As the quarantine obligation for contact persons was lifted from Thursday, Swiss government will continue to cover only a limited number of tests.

Only certain people, like elderly care home residents, will continue to have free PCR tests. Photo by PATRICK HERTZOG/ AFP
Only certain people, like elderly care home residents, will continue to have free PCR tests.
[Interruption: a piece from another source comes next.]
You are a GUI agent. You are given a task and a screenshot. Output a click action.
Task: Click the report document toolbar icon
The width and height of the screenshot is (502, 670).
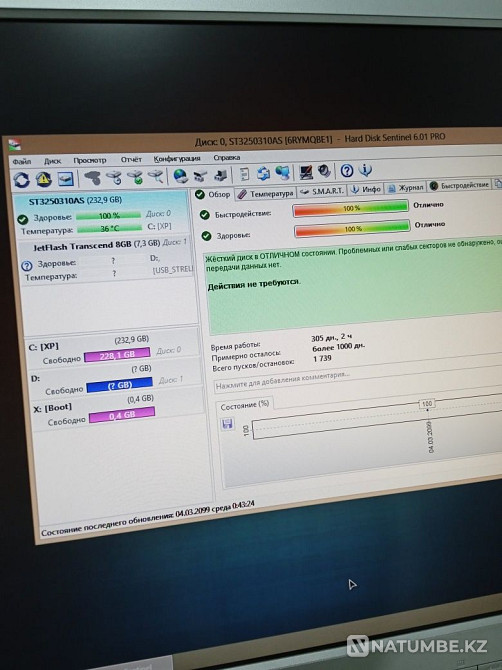(x=244, y=174)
Photo by PATRICK HERTZOG/ AFP

Before the new rule went into effect Wednesday at midnight, the government paid for PCR screening for contact persons — those who live with or had “regular and close” contact with someone who tested positive. 

Under the previous framework, anyone who had close contact with a Covid-positive person was required to isolate for five days. 

But since these contacts are no longer required to quarantine, their PCR tests are not covered.

However, according to the Federal Office of Public Health (FOPH), there are a range of exceptions.

The government will continue to pay costs of screening for certain groups of people, including those living in elderly care facilities, hospital patients and healthcare workers, as well as people who are at a particularly high risk, such as those undergoing chemotherapy.

All the others will have to pay for their tests themselves; prices for PCR tests range from 110 to 195 francs, depending on the screening location and rapidity of results.

The Federal Council announced the lifting of contact quarantine on February  2nd, along with the end of the home-working obligation.

READ MORE: UPDATE: Swiss to end quarantine and working from home obligation from Wednesday

Other measures, like the Covid certificate requirement and restrictions on private meetings, could be scrapped from February 17th, provided Switzerland’s  epidemiological situation allows it.